Écho de presse

Ravel, gloire nationale

le 20/01/2019 par Marina Bellot
le 06/01/2017 par Marina Bellot - modifié le 20/01/2019
Maurice Ravel / Achille Ouvré ; 1909 - Source : BnF Gallica

À sa mort en 1938, la presse française rend un hommage appuyé à Maurice Ravel, salué comme l'un des plus grands musiciens de son époque.

Un musicien de génie et un homme d'honneur : ainsi la presse française décrit-elle le compositeur du célèbre Boléro dans les nombreux hommages qui lui sont consacrés à sa mort en décembre 1937, alors qu'il n'avait que 63 ans. Figure la plus influente de la musique française de son époque, sa disparition est vécue comme une immense perte pour le pays. 

La presse regrette pourtant l'absence de "démonstrations nationales" à la hauteur du personnage, comme on peut le lire dans L'Intransigeant :

« Il n’empêche que la perte subie par la France et la Musique, si douloureusement ressentie dans tous les pays du monde, n’a pas, semble-t-il, été entourée des démonstrations nationales qui auraient convenu... On imagine ce que l’Allemagne, l’Angleterre, l’Italie ou même l'U.R.S.S. auraient, en pareille circonstance, imaginé pour glorifier cette illustre mémoire... »

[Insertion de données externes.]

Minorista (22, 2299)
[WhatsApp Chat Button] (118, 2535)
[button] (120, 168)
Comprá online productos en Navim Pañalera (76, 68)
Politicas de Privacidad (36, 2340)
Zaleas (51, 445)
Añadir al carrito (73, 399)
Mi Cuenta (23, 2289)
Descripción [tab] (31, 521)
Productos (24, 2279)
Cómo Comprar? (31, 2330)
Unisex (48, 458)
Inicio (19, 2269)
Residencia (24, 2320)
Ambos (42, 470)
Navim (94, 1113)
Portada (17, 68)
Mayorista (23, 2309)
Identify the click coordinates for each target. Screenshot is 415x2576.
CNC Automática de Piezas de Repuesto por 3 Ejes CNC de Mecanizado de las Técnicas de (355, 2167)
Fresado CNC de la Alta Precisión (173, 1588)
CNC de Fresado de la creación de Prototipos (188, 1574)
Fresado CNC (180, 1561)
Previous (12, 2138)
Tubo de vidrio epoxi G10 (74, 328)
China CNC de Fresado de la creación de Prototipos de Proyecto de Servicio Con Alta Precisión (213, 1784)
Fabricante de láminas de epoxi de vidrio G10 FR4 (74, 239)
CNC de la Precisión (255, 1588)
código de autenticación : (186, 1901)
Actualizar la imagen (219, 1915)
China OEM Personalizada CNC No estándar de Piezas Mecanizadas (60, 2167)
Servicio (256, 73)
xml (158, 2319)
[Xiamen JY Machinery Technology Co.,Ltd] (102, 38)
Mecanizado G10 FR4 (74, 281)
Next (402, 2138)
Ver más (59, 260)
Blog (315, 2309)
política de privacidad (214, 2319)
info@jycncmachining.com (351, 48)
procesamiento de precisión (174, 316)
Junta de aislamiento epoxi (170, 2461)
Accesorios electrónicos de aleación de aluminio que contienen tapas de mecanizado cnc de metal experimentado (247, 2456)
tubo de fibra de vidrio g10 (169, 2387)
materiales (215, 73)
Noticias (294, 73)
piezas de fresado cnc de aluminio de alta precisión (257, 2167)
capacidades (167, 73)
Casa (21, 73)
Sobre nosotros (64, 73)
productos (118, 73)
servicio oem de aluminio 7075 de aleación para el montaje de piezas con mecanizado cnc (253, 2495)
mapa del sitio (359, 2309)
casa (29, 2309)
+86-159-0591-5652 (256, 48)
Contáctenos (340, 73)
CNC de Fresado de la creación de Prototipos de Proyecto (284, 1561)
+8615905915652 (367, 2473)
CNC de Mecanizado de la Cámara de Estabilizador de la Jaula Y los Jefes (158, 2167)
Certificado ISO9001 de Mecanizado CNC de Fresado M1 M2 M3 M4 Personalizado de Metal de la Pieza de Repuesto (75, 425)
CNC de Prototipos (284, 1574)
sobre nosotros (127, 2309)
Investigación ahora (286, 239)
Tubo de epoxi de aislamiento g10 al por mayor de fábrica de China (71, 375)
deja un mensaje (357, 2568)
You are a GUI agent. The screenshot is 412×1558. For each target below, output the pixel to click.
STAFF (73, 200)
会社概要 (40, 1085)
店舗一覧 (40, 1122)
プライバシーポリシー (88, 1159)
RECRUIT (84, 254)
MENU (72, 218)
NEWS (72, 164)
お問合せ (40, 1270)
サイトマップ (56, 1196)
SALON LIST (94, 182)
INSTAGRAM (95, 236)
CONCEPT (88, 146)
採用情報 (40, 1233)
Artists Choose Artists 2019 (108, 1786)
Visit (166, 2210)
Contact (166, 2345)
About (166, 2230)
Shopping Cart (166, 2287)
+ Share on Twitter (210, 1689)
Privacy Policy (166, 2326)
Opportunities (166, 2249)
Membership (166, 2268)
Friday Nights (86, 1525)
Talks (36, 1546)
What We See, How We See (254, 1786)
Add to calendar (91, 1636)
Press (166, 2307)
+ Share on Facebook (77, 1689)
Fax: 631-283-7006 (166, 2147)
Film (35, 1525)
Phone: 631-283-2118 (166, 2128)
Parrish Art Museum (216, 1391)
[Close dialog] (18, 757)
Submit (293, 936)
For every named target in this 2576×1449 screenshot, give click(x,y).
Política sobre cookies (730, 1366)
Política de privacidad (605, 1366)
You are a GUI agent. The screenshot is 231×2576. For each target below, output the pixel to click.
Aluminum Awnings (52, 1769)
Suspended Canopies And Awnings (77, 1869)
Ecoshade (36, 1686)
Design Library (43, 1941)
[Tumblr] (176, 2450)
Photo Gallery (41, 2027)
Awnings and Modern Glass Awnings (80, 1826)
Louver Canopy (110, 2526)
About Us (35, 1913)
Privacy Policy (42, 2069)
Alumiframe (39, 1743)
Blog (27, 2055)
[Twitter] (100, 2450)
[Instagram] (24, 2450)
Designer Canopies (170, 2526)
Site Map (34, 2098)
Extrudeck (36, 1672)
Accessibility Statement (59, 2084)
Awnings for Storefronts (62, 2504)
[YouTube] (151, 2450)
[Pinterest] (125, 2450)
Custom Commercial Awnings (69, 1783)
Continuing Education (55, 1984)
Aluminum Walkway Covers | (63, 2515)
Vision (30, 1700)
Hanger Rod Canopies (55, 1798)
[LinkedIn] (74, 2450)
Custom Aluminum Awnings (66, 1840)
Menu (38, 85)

"Une des gloires les plus pures et les plus hautes de la France. [...] Ravel sait murmurer à notre cœur les mots secrets qui le touchent d'une blessure vive et pénétrante", écrit Le Ménestrel qui lui consacre un très long papier, retraçant notamment son parcours d'apprenti musicien :

« À la classe de piano, Ravel ne se montrait pas particulièrement brillant. Le « don » lui manquait peut-être un peu, et puis il ne travaillait pas assez. Il n'avait guère que deux morceaux à son répertoire, qu'il « sortait » à toute occasion et notamment aux « séances d'élèves » de M. de Bériot : la Bourrée fantasque et la Fantaisie de Schumann : il les jouait avec de curieuses intentions, mais avec une technique assez gauche. Il songeait évidemment à autre chose : à la composition. Ses premiers essais, dont il effarouchait son maître de piano, lui donnaient l'apparence d'un révolutionnaire. Et cependant, chez Pessard, Gédalge ou Gabriel Fauré (auprès desquels il étudiait l'harmonie, le contrepoint et la fugue, la composition), comme il se montrait sage ! L'élève le plus docile, le plus soumis, le plus soucieux d'appliquer strictement les règles. »

Dans L'Ouest-Éclair, c'est le poète et romancier Géo-Charles qui prend la plume pour raconter sa rencontre avec le musicien :

« J'avais l'honneur et la joie (si amère aujourd'hui) de rendre visite avec ma femme à cet homme de génie, d'un abord si simple, au cours de l'automne dernier.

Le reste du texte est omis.